— TASK REQUIREMENTS —
Write the entries out again exactly; any picture among them gets left out.

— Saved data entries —
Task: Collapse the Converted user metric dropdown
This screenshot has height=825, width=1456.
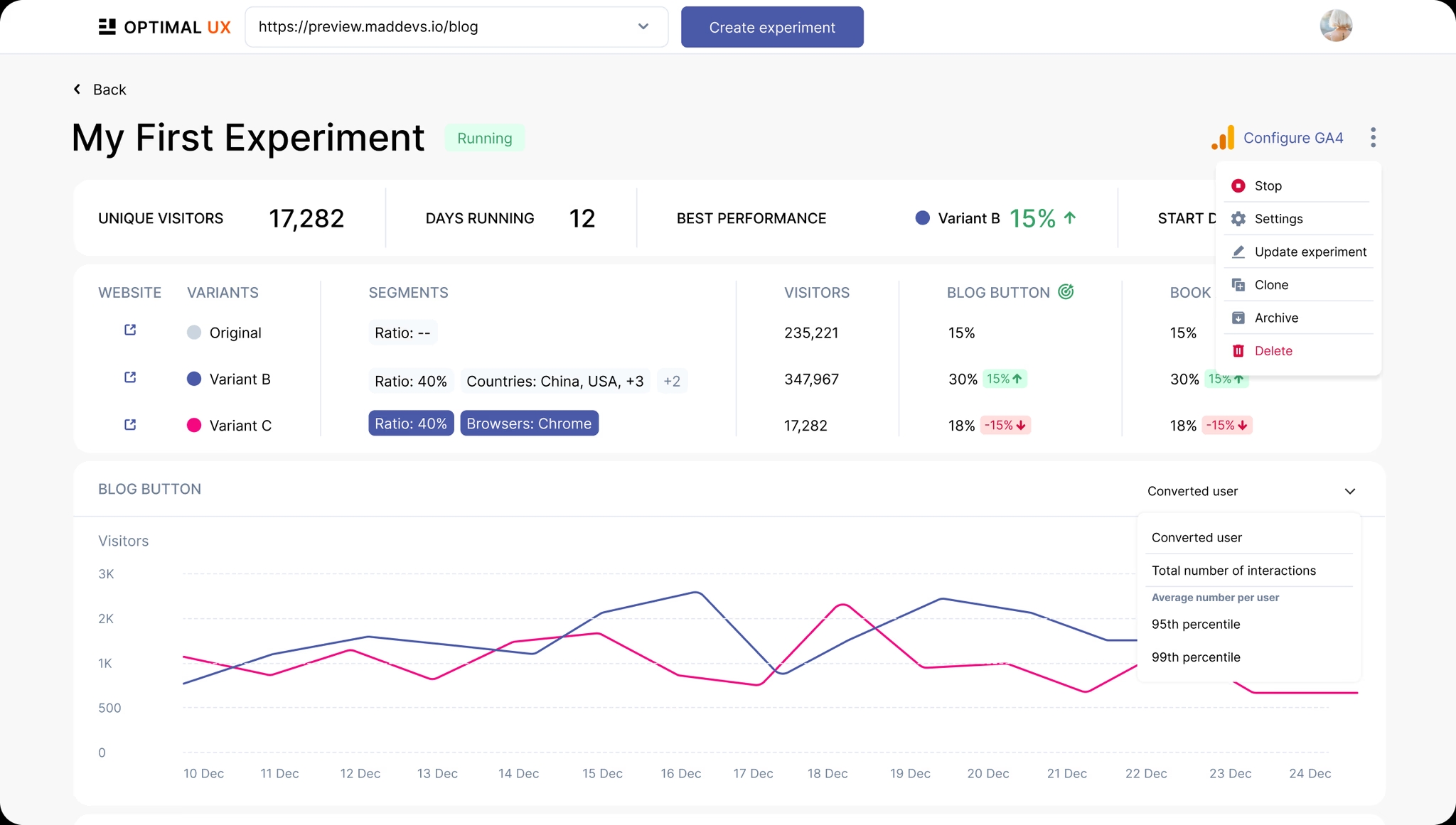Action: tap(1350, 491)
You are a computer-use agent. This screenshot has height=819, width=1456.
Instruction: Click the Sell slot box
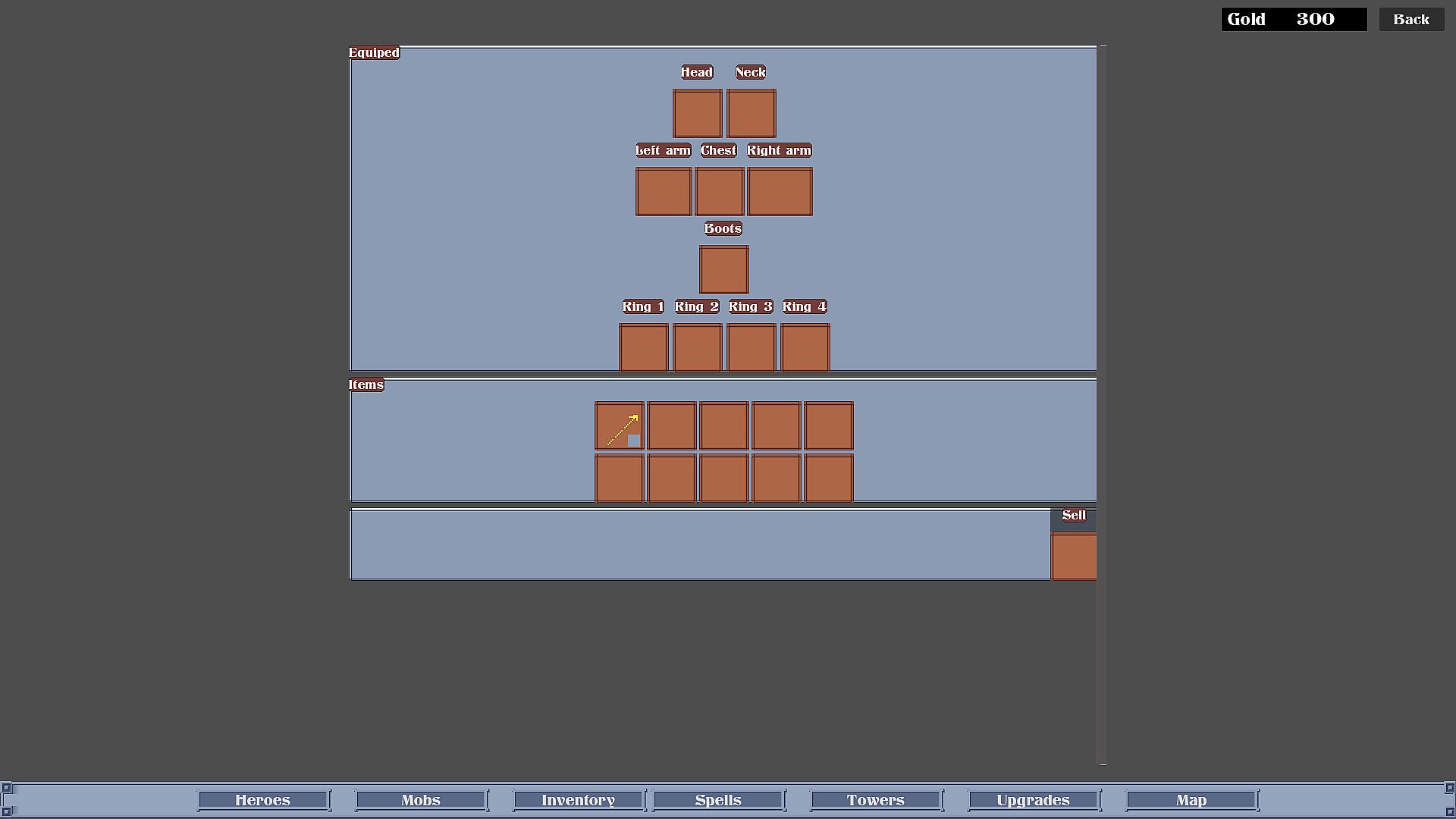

— RESPONSE FOR THIS EXERCISE —
Task: Collapse the Converted user metric dropdown
This screenshot has height=825, width=1456.
Action: tap(1350, 491)
You are a computer-use agent. This screenshot has height=819, width=1456.
Instruction: Click the Sell slot box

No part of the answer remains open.